* **PROBLEM DETAILS**:
Retype every record exactly. Skip the images.

* **GIVEN DATA**:

□ □ □

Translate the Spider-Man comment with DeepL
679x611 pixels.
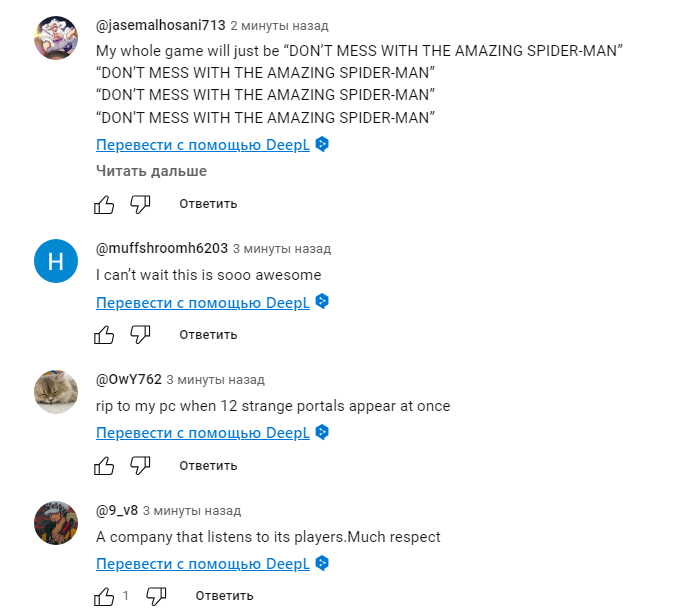pos(203,145)
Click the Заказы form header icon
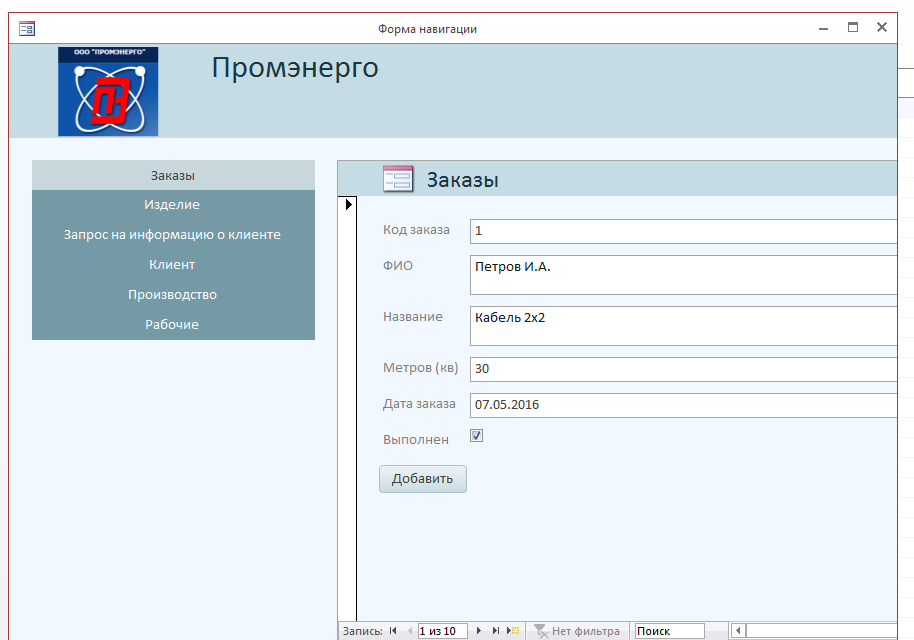This screenshot has width=914, height=640. [x=398, y=179]
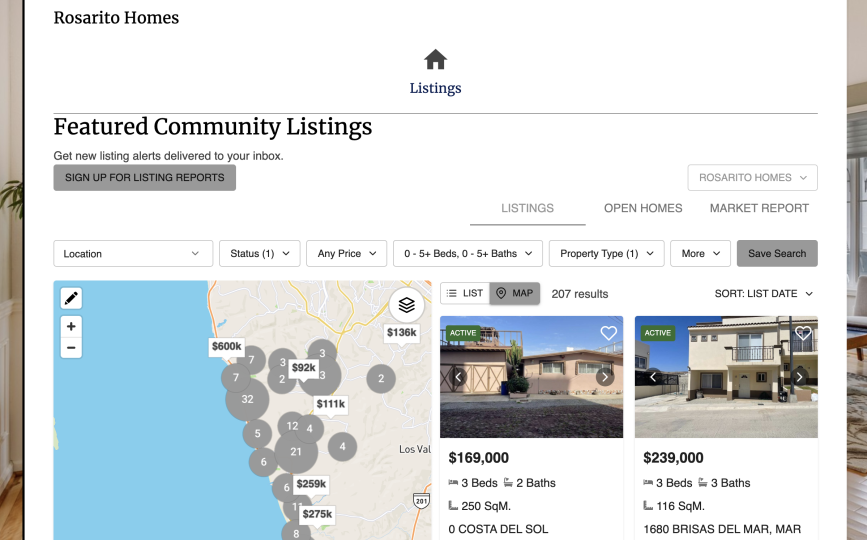Viewport: 867px width, 540px height.
Task: Select the map draw pencil tool
Action: [71, 298]
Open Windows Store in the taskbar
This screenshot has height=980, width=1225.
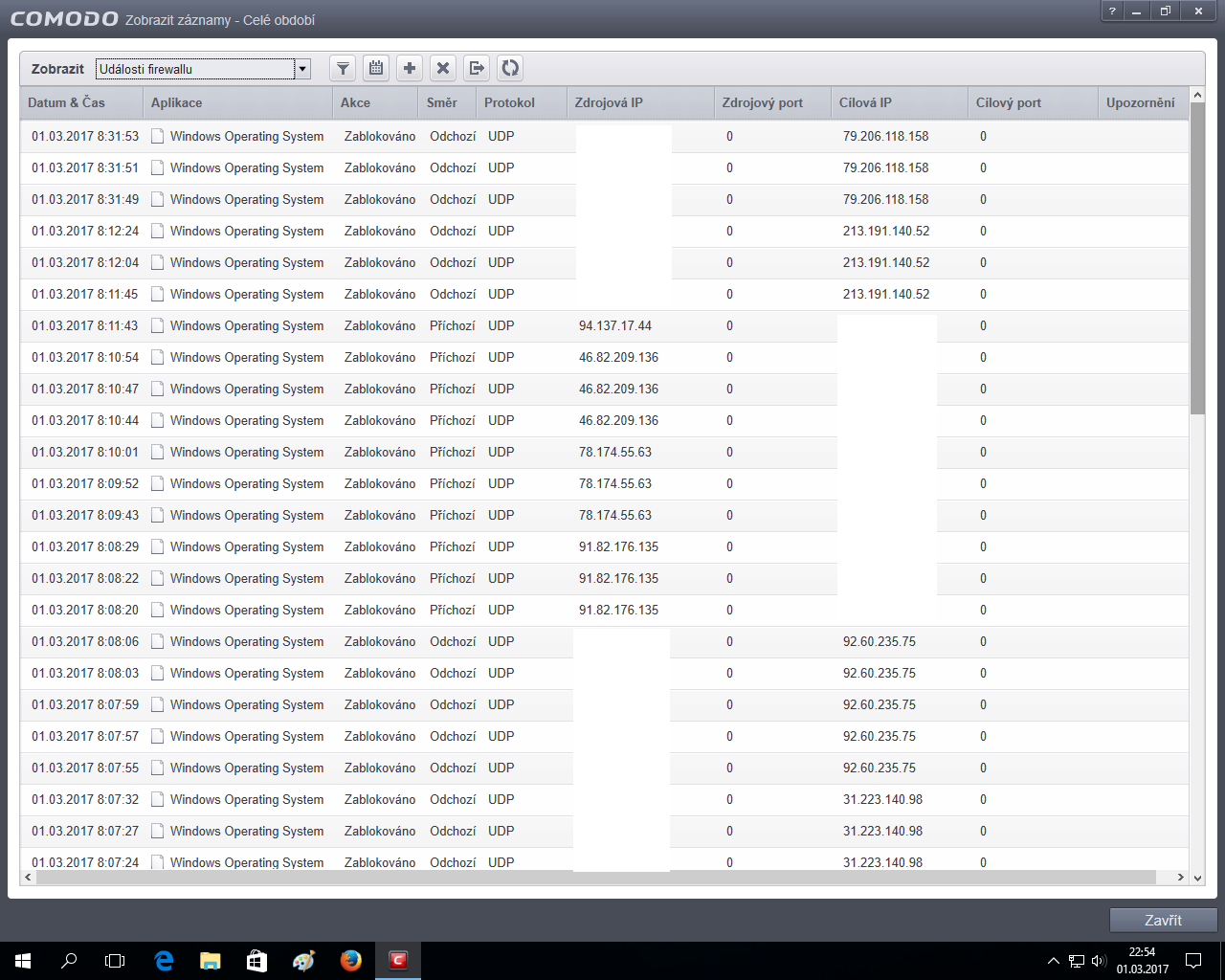256,960
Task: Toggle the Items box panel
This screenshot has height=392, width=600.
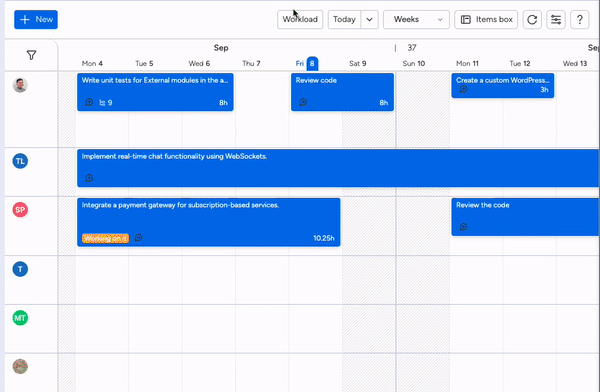Action: click(x=486, y=20)
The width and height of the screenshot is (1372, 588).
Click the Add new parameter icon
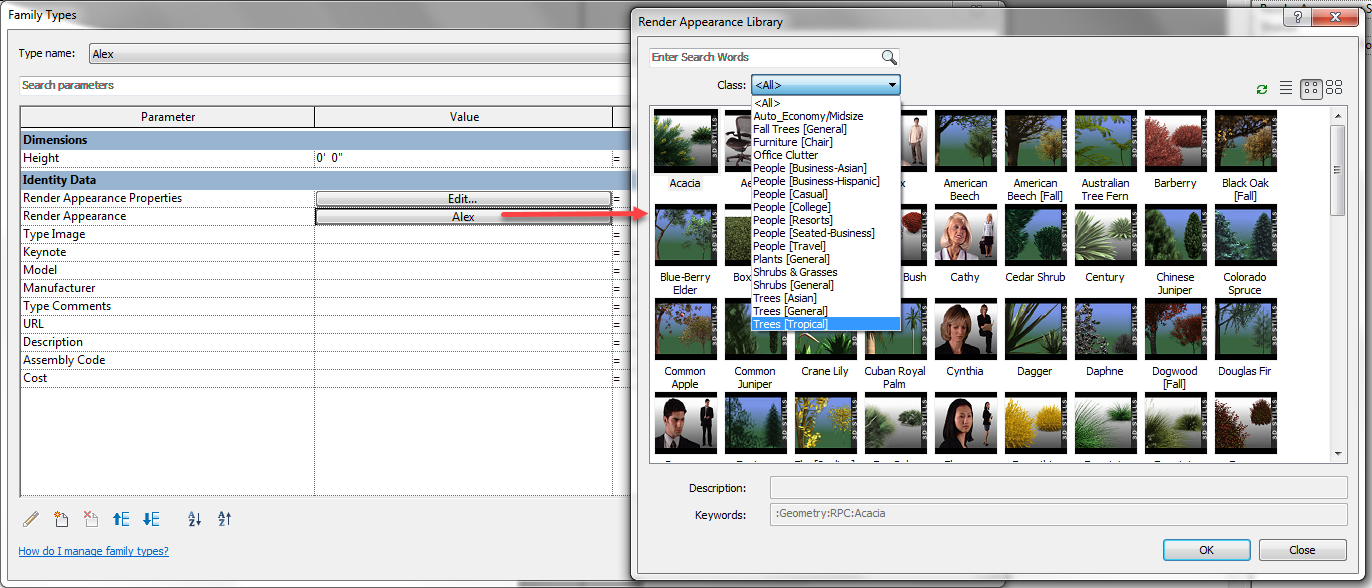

□ □ □

* **SOLUTION TO THE EXERCISE**:
Translate the Spider-Man comment with DeepL
679x611 pixels.
pos(203,145)
Click the Заказы form header icon
This screenshot has width=914, height=640. [x=398, y=179]
Viewport: 867px width, 540px height.
Task: Select the map draw pencil tool
Action: [71, 298]
Open Windows Store in the taskbar
This screenshot has height=980, width=1225.
256,960
Task: Toggle the Items box panel
This screenshot has height=392, width=600.
Action: click(x=486, y=20)
The width and height of the screenshot is (1372, 588).
Click the Add new parameter icon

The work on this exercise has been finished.